Background. Replacing missing teeth with dental implants has become the best treatment option; therefore, clinicians need to understand the predictability of the treatment. Surface treatment of implants is one of the methods to improve osseointegration, thus improving the quality of treatment. Increasing esthetic awareness among patients has led to the popularity of immediate provisionalization of dental implants. This study investigated the effect of surface treatment on implant stability when loaded with immediate non-functional temporary prostheses and compared the superiority of one surface treatment over the other in terms of osseointegration by evaluating implant stability quotient (ISQ).

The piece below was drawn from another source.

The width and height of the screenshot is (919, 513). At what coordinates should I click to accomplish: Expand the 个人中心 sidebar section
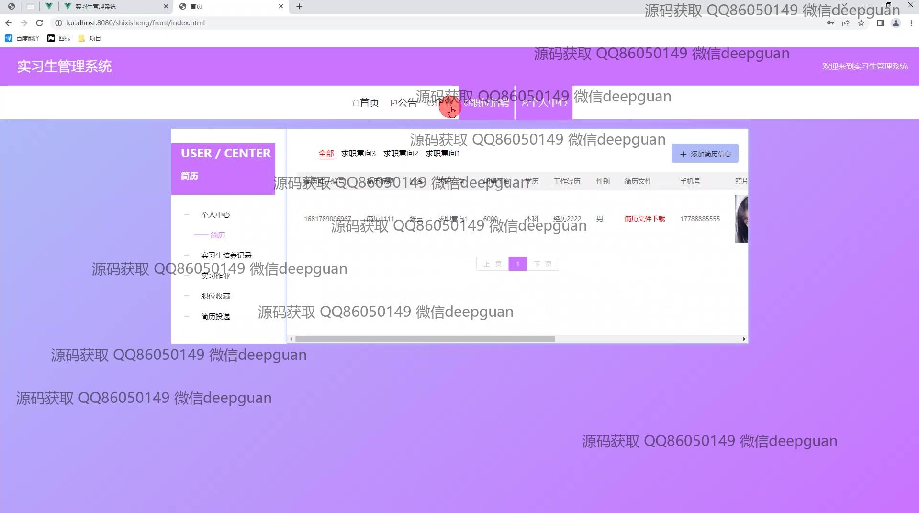point(215,215)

Methods. Twenty implants with different surface treatments were placed, i.e., resorbable blast media (RBM) surface and alumina blasted/acid-etched (AB/AE) surfaces. All the implants were non-functionally loaded, and ISQ was measured immediately after implant placement and 6 and 12 weeks after non-functional loading. Crestal bone levels, mPI, mSBI, and peri-implant probing depths were compared for both groups at 1, 3, and 6 months.
Results. At 12 weeks, all the implants showed desirable ISQ, indicating successful osseointegration. The increase in ISQ at 12 weeks was significantly higher for RBM implants compared to baseline, indicating a more predictable course of osseointegration. Crestal bone levels recorded at 1, 3, and 6 months did not significantly differ between the groups. All other parameters showed comparable values for both groups at all intervals.
Conclusion. Replacing missing teeth with dental implants with immediate non-functional restorations is a predictable treatment option.